▶ [Work task]
In the records below, find every line with the word "Click" and copy it.

▶ [Available data]
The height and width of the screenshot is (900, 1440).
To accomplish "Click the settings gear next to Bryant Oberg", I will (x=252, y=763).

...

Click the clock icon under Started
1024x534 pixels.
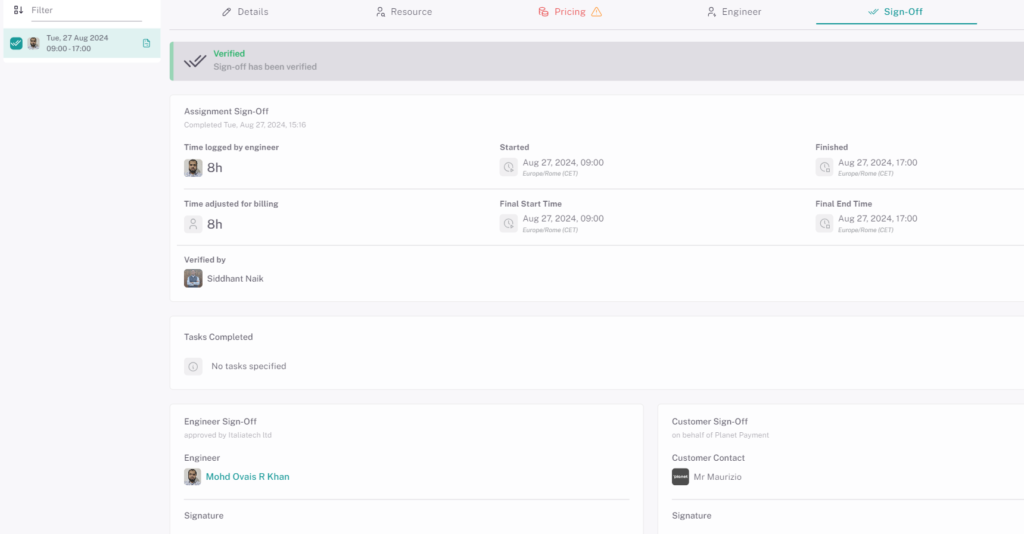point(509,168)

...

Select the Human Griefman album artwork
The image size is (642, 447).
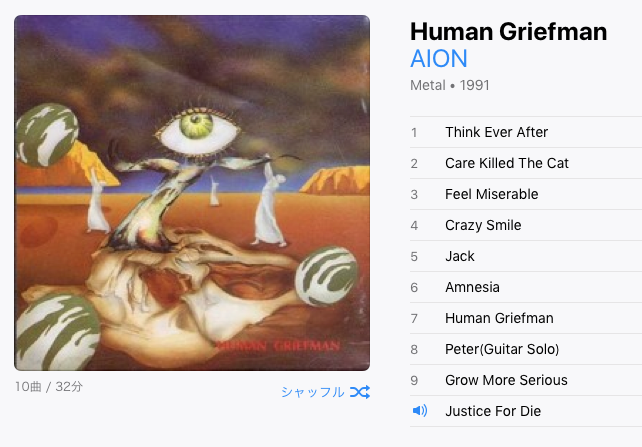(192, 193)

▶ [Written answer]
To accomplish "Click the settings gear next to Bryant Oberg", I will (x=252, y=763).
Click the clock icon under Started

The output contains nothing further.